Alison Joy Bielski  (née Prosser, previously Treverton-Jones; 24 November 1925 – 9 July 2014), was 
a Welsh poet and writer, whose works included the Flower Legends of Wales and Tales and Traditions of Tenby. 
She has also published several booklets on local history, including Flower Legends of Wales in 1974, Tales and Traditions of Tenby in 1981 and The Story of St Mellons in 1985. Between 1969 and 1974 Bielski was also the honorary joint secretary of the English-language section of Yr Academi Gymreig, the national association of writers in Wales.

Early life and education

She was born on 24 November 1925 in Newport, Monmouthshire, Wales. Her family, the Morris Prossers had lived in the district around Tintern Abbey, Monmouthshire since the 11th century.

Bielski attended Newport High School until she was 16. She then went on to attend secretarial training before becoming the private secretary to the press officer of the Bristol Aeroplane Company in 1945. Later she worked in her family's engineering business.
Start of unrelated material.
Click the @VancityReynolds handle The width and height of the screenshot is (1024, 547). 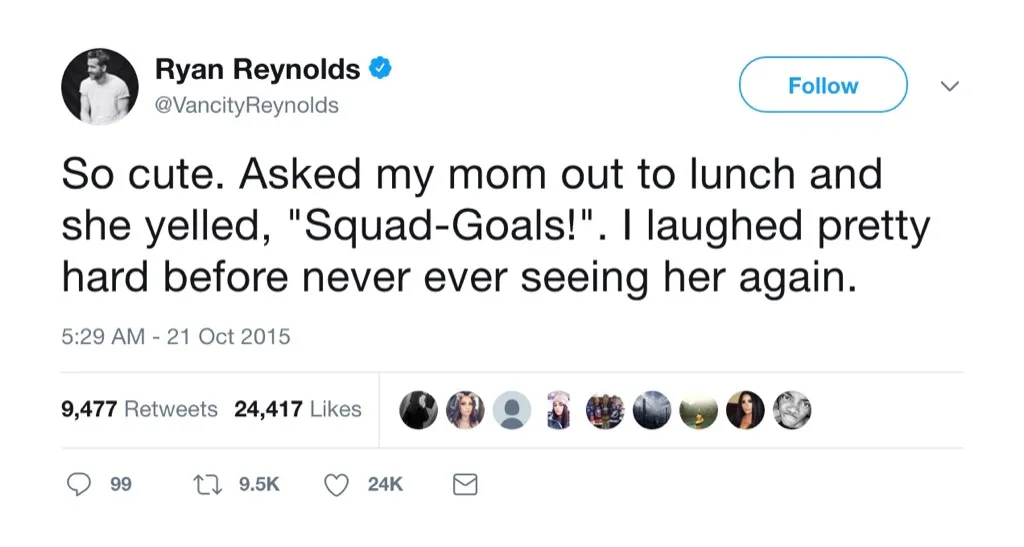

Her first marriage was to Dennis Treverton-Jones in 1948, which ended with her husband's death in 1950. They had one son, Ronald. She then took a new position as a welfare secretary to the British Red Cross in Cardiff. She married Anthony Bielski in 1955 and became a "writer-housewife". They had one daughter together, Helen.

Career
Bielski's poems were first published by small printers. She made her debut with Twentieth-Century Flood, published by Howard Sergeant on the Outposts imprint in 1964, and four years later by Shapes and Colours, published by the Triskel Press in Wales. Her first hardbacked book was Across the Burning Sand in 1970.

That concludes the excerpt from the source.